No hay por qué poner en duda que hubiera malos tratos en el seno de la familia, pero para establecerlo como verdad incontestable sería precisa una investigación, más allá de la mera palabra de la asesina. Margarita tenía buena salud, un trabajo en un hotel que le procuraba independencia y dos hijos a los que cuidar, fruto de su matrimonio. Cualquier cuenta que hiciera le habría hecho más rentable la separación, el divorcio y la partición de bienes. Todo menos el crimen por encargo. Decidir la eliminación de otro es entrar en el terreno diabólico de la ilegalidad. Aquí pesan menos las desavenencias y mucho más los actos traicioneros. Margarita Jimeno tal vez sentía más odio que dolor, más celos que miedo. La cosa es que aprovechó el traslado al nuevo domicilio para hacer amistad con dos de los muchachos que la ayudaron. No le detuvo el hecho de que fueran compañeros de su hijo, que por cierto la noche del crimen estaba en casa del abuelo. Les propuso ganar un dinero fácil como si te dieran seis millones por aplastar una calabaza con una piedra.

Los chicos, en especial el más callado, entraron en seguida en el juego. Descubrieron que ante ellos tenían a una persona capaz de pagar, y de incluso empeñarse por el dinero que no tenía, con tal de lograr su propósito.
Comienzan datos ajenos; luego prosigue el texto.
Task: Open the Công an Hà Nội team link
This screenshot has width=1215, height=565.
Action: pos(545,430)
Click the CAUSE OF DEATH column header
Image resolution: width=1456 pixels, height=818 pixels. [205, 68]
Fue un hecho mal calculado, aunque cuidadoso, porque se fijó en todos los detalles: otros harían el trabajo sucio, el cadáver desaparecería del hogar, como si lo hubieran secuestrado, y no habría testigos. Pero quedaron algunos cabos sueltos, la mente criminal también falla: el cuerpo carbonizado dejó restos que se convirtieron en pruebas, el lavado de la escena del crimen estuvo lleno de defectos, y se mostró incapaz de mantener los nervios hasta el final. Resulta un asesinato cobarde, auxiliado por jóvenes sin escrúpulos, con el fallo fundamental de que era demasiado para la inteligencia del criminal.
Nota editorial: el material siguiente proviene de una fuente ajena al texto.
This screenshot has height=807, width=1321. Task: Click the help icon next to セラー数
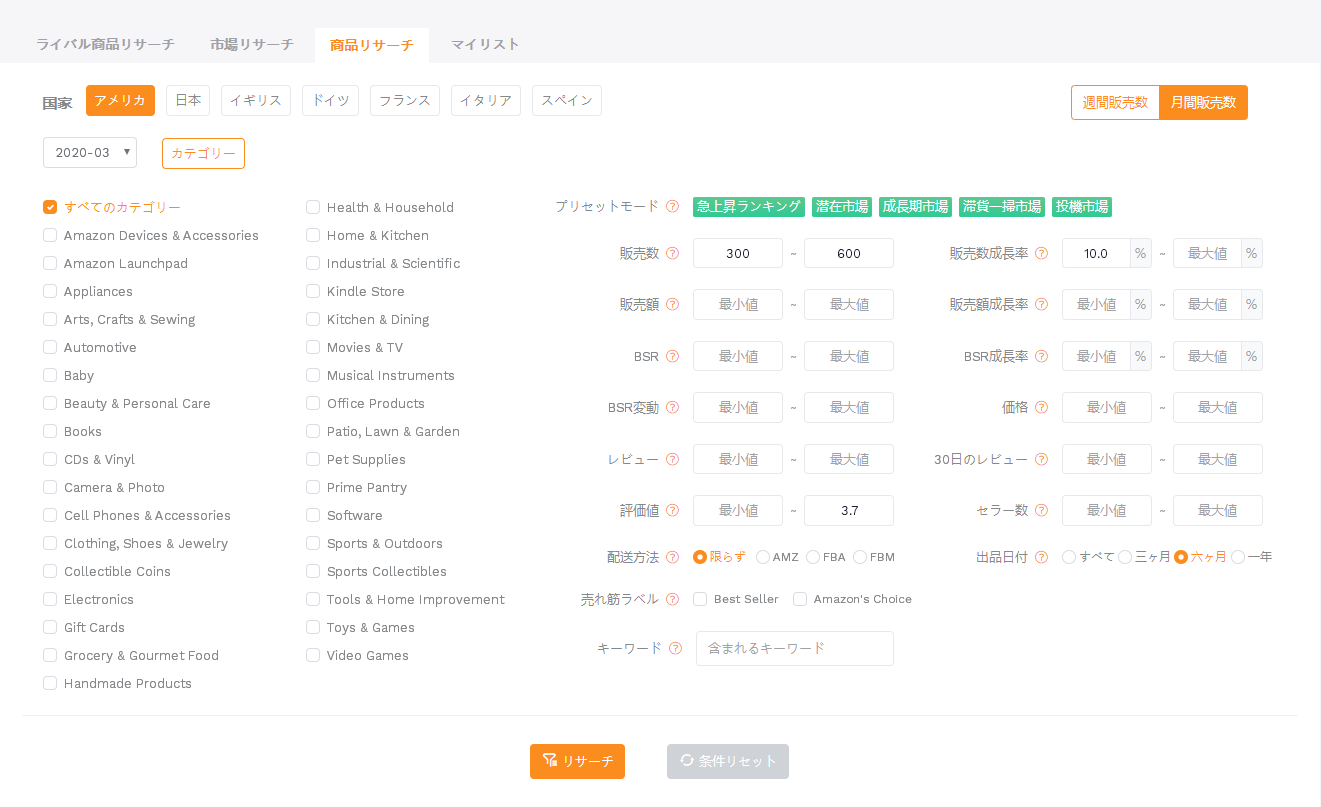pyautogui.click(x=1041, y=511)
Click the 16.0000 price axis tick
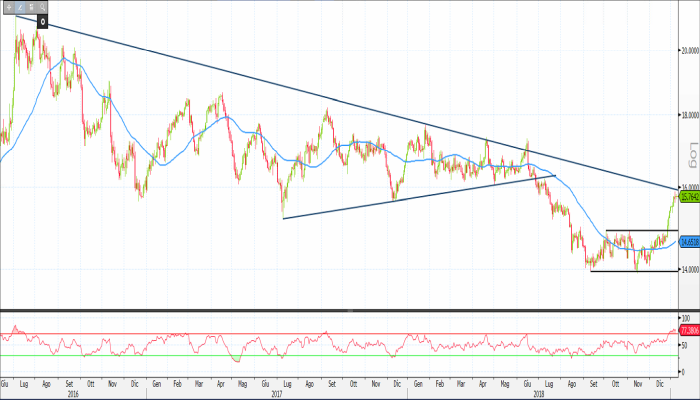Image resolution: width=700 pixels, height=400 pixels. pyautogui.click(x=688, y=187)
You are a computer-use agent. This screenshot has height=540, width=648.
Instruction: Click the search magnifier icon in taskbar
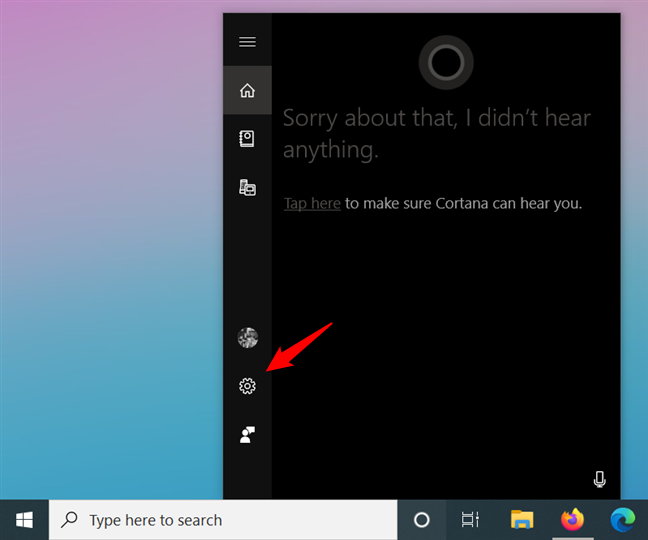[x=69, y=519]
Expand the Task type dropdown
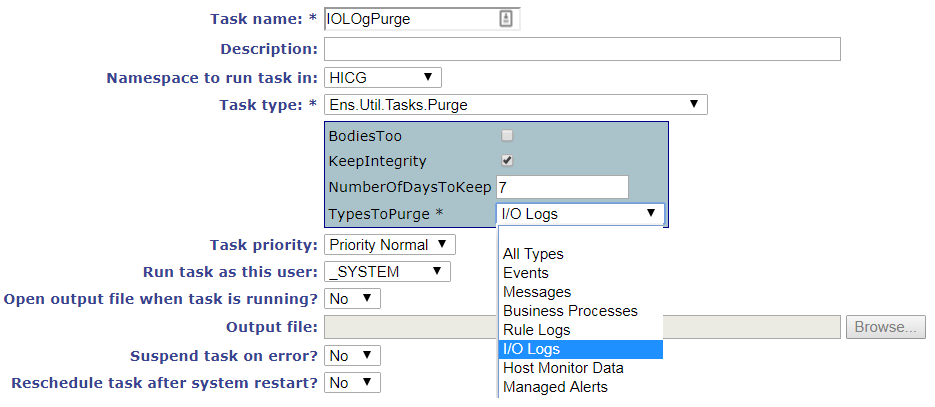935x407 pixels. [515, 104]
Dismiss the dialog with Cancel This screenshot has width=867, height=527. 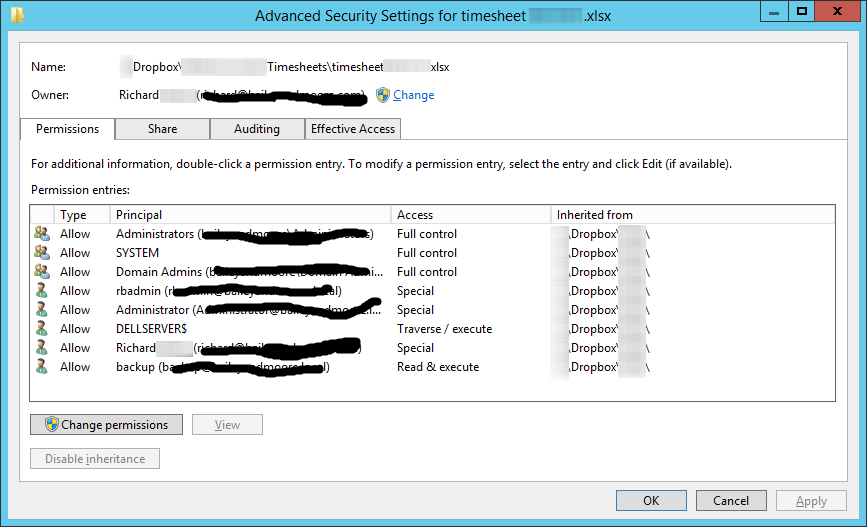coord(731,501)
DESPIECE: DE BAJA POR ASESINATO

El cadáver de la víctima estaba casi consumido, pero quedaba lo suficiente para establecer que había muerto a golpes. La cara era irreconocible y precisó de un examen forense para establecer el sexo. Era el único cuerpo que aquellos agentes habían visto nunca únicamente vestido con calcetines negros flambeados con gasolina. Su reloj, uno de esfera incombustible, ya no podía dar la hora pero sí identificar al dueño. Margarita no informó a la Policía de que no había ido a trabajar el día que desapareció su esposo, ni al siguiente, lo que la convertía en la sospechosa número uno, pero no tuvo más remedio que declarar dónde había comprado el maldito reloj que la llevaría a la cárcel.